I posted in !opensource@programming.dev to collect recommendations for better apps
The post: https://lemmy.ca/post/32877620
Leading Recommendation from the comments
The leading recommendation seems to be Drip (bloodyhealth.gitlab.io)
Summarizing what people shared:
- accessible: it is on F-droid, Google Play, & iOS App Store
- does not allow any third-party tracking
- the project got support from “PrototypeFund & Germany’s Federal Ministry of Education and Research, the Superrr Lab and Mozilla”
- Listed features:
- “Your data, your choice: Everything you enter stays on your device”
- “Not another cute, pink app: drip is designed with gender inclusivity in mind.”
- “Your body is not a black box: drip is transparent in its calculations and encourages you to think for yourself.”
- “Track what you like: Just your period, or detect your fertility using the symptothermal method.”
Their Mastodon: https://mastodon.social/@dripapp
“A bunch of new accounts posting obviously worthless data joined about the same time.

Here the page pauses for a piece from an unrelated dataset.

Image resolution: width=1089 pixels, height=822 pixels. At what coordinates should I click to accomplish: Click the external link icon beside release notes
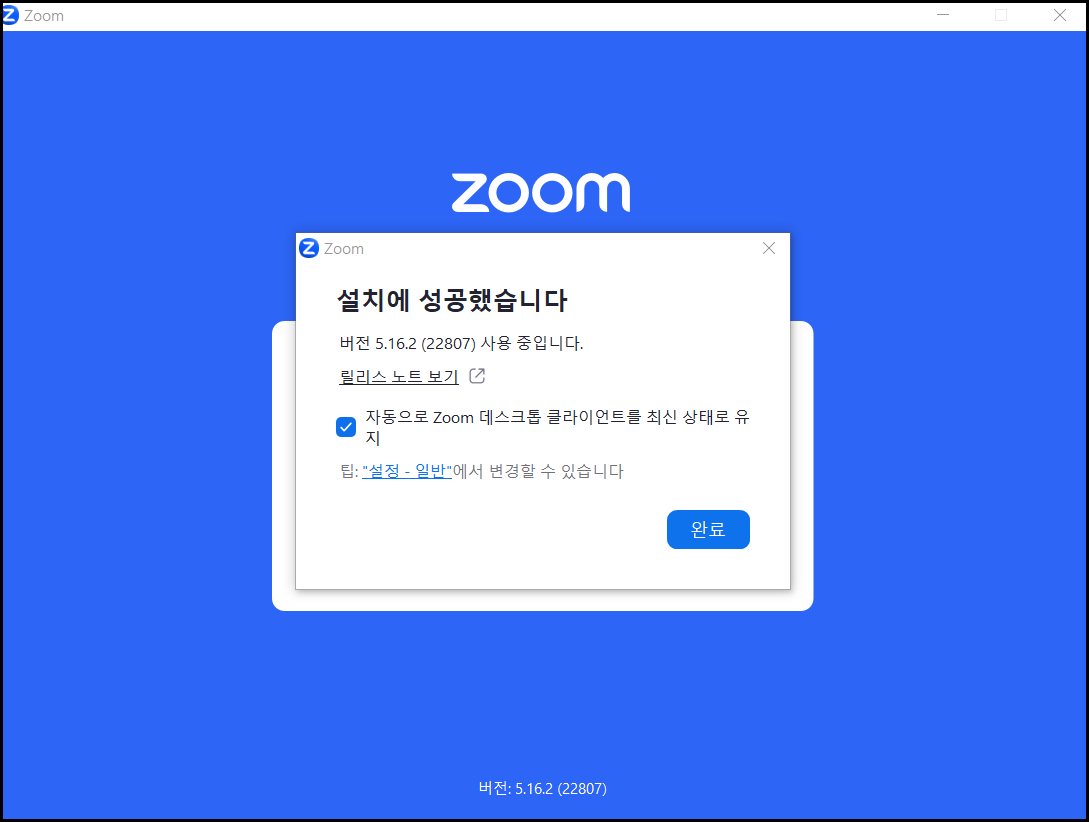coord(477,376)
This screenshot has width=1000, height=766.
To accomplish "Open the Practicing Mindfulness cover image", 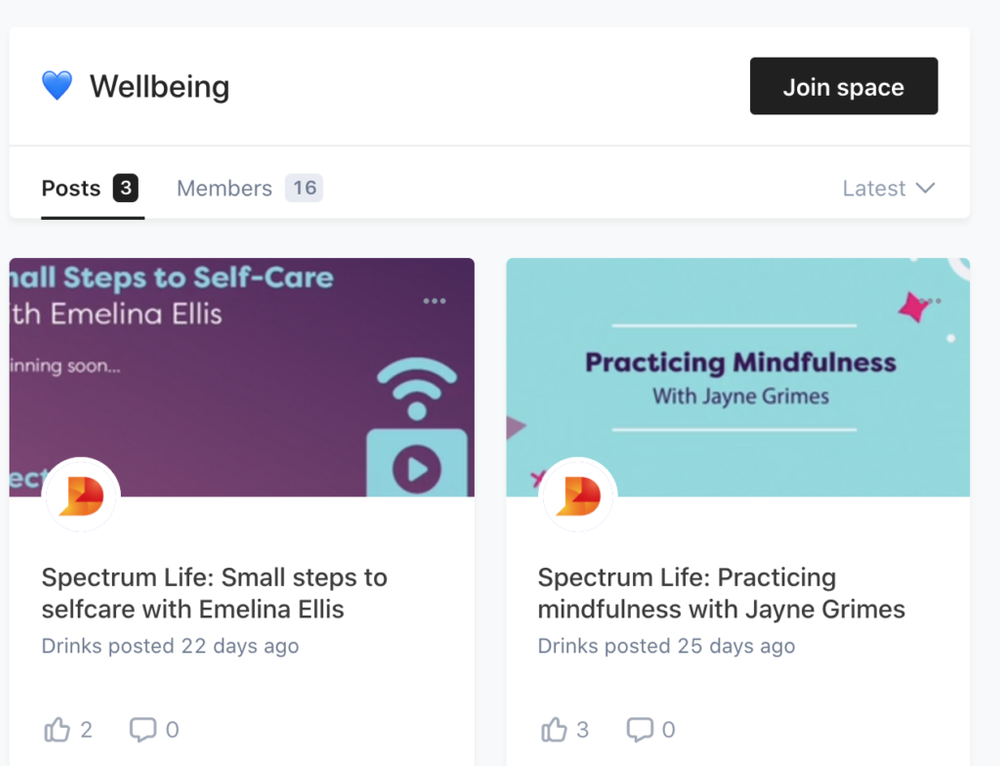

Disregard them.”
So you’re saying if a woman made an account during this time, and threw garbage data in, they’d disregard it and then a month later she could use it for real?

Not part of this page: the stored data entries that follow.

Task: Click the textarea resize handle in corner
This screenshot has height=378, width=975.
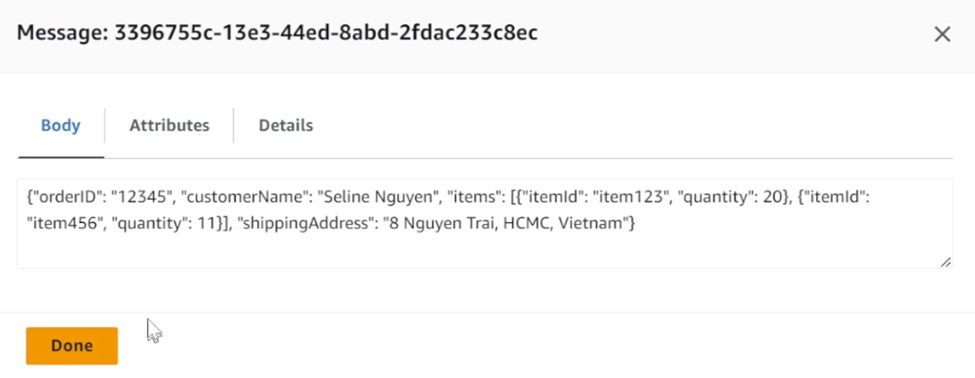Action: point(945,262)
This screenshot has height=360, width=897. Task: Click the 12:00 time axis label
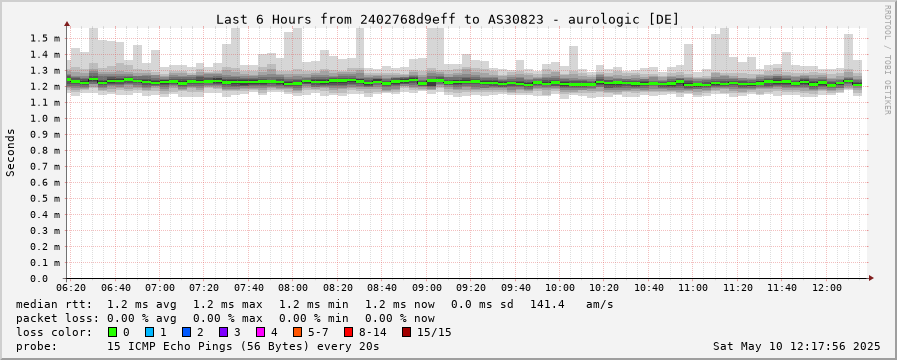827,287
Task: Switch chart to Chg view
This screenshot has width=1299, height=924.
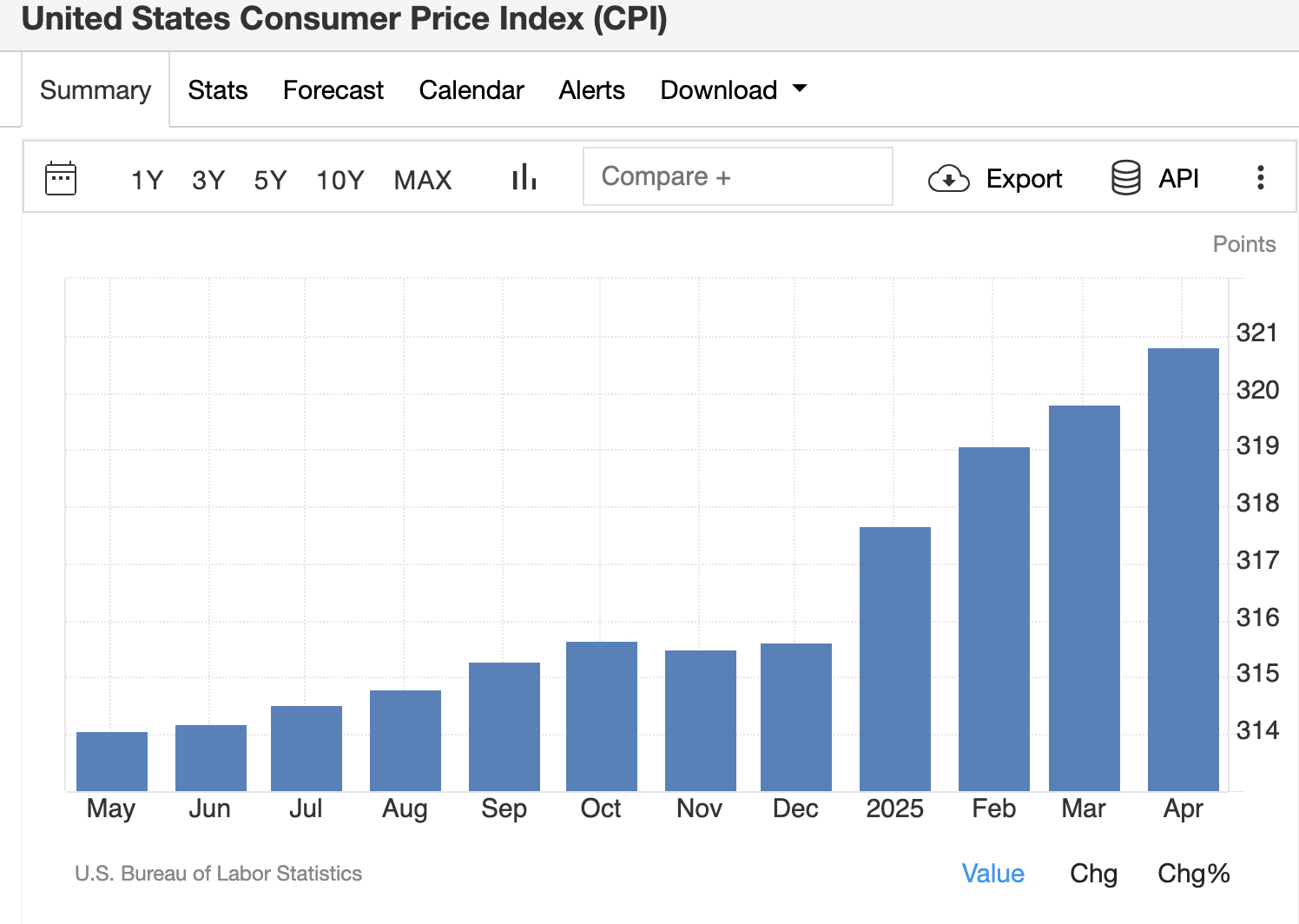Action: tap(1093, 874)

(Also you guys are hilarious about how quickly you can just ‘do that’ because I’ve never worked at any software company where the devs who made the initial code are even still at the company a year or two later.)
This is data analysis, not development. Yes you can just exclude the problem month, average the previous and next months, and her real data starts to contribute again. And yes you can do that regardless of who is writing code. Or even that the code was written by your company and not some other company you bought or seized data from.
probably won’t be hard to spot all the accounts that sign up en masse, send 3 data points then stop forever because they got bored or forgot.
Alright, sure. The company will rigorously dig through the data to exactly remove exactly the specific accounts that aren’t real and deftly deal with it, and it won’t be some intern with a weeks training in paper docs from three years ago. No, it’ll be people who will know to do exactly those things. And the data you’re scraping to sell, well, no-one will mind you splicing out data you claim isn’t real and was fake, no they’ll be fine with that. Then when that intern is gone–and they didn’t log anything because they were never taught to–and the new intern arrives, they’ll know to continue exactly where they should, and at no point will anyone fuck up the dates, times, or additions from previous months. At each and every stage exactly what has to happen will happen, and no code changes, updates, or manager-directives will change any of these parts in any way. The addition of anywhere from dozens to hundreds to even tens of thousands of new accounts will be easy to deal with, because this has all been prepared ahead of time, and will immediately be dealt with. It won’t take weeks of meetings on how to tackle it, by whom, and what to push back - because they use waterfall/agile, and it’s a foolproof system where you don’t just punt things forward, you deliberately and delicately lay out each and every change that will now take place mixed with the 2 years that have already been planned out.
Absolutely everything will be covered and not a single thing will get through, and they’ll carefully and easily parse through the data with zero issues on the demand of a very competent government that doesn’t show any signs of issue whatsoever.
Nah they’ll just say “weird. Guys, exclude November, it’s an outlier”.
Okay cool, so the women who make accounts then can still use them, awesome.
Yes absolutely they can
You know the purpose of this is so they can use them without being tracked though, right? If it’s easy to exclude outliers and bad data, it makes this suggestion pretty useless.
As people have suggested, there’s almost no reason to ever have this data leave your own personal device or network. Women have tracked their periods for thousands, maybe hundreds of thousands of years.
I’m willing to bet it uses something resembling an SQL database on the back end, so ignoring or deleting data or entire user accounts that signed up in November 2024 should be a matter of a query or two.
I would also like to point out that, much like the Republicans, you’re painting your enemy as both dangerously competent and hilariously inept, whichever is most convenient at the moment. “They have a database of menstrual data, they can use data science and pattern analysis to detect changes in a woman’s reproductive cycle and use that information to make decisions to harm her!” minutes later App developers are rock chewing morons, there’s no way they could detect a pattern of strange data entering their database all at once, figure out what it is possibly by googling the name of their app and finding a Tumblr post about polluting the app, and then cancel those suspicious accounts."